Cette petite hybride a démasqué un incroyable réseau de voitures de luxe volées
À l'été 2025, la police catalane réalise un simple contrôle administratif sur une banale Panda hybride à Figueres, au sud de la frontière franco-espagnole. Ce qu'ils découvrent alors va bien au-delà d'une simple irrégularité de dossier. En quelques semaines, ce contrôle va ouvrir la voie à une enquête d'envergure internationale, débouchant sur la saisie de nombreuses voitures d'exception volées à travers l'Europe et sur la mise en cause d'un homme de 51 ans.

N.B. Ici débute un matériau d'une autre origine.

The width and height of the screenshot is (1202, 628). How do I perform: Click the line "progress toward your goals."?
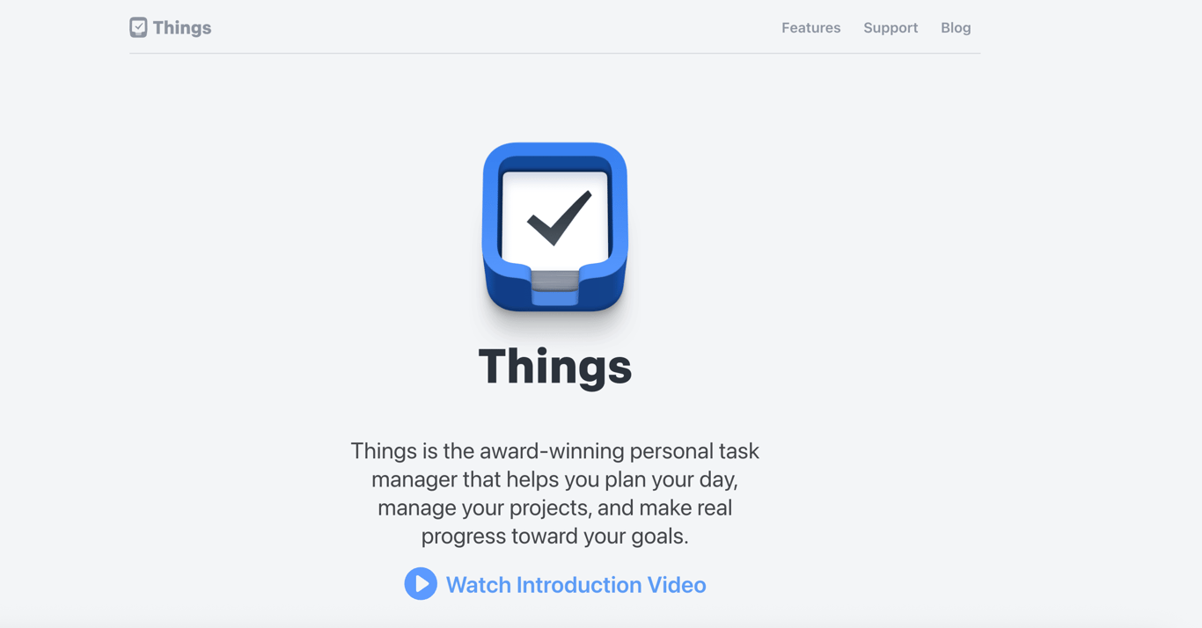[554, 536]
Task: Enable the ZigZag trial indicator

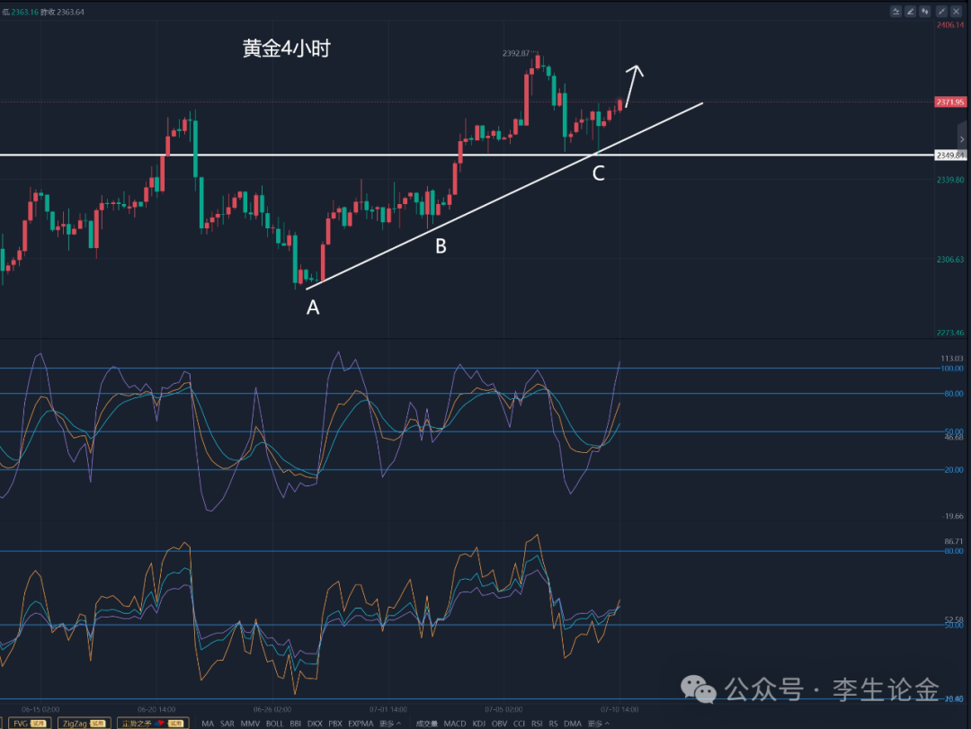Action: point(85,723)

Quand un doute sur l'immatriculation bouleverse l'enquête
Tout commence en juillet 2025 lorsque le Groupe de recherche documentaire de la police catalane, spécialisé dans la mobilité, relève des anomalies sur les papiers d'une voiture importée d'Italie. Il ne s'agit pas alors encore d'une Panda, mais d'une Maserati Levante Modena, déjà volée, que les fraudeurs tentaient de faire homologuer avec de faux documents. La voiture avait même déjà été écoulée auprès d'un professionnel de Valence, donnant une première idée de l'ampleur de la chaîne logistique criminelle.
La FIAT Panda Hybrid, point de bascule de l'affaire
Quelques mois après cette première découverte, une autre irrégularité retient l'attention des Mossos, cette fois lors de l'examen administratif d'une FIAT Panda Hybrid à Figueres, à proximité de la frontière française. Ce signalement accélère les investigations et sonne le véritable point de départ d'une opération bien plus vaste que prévu.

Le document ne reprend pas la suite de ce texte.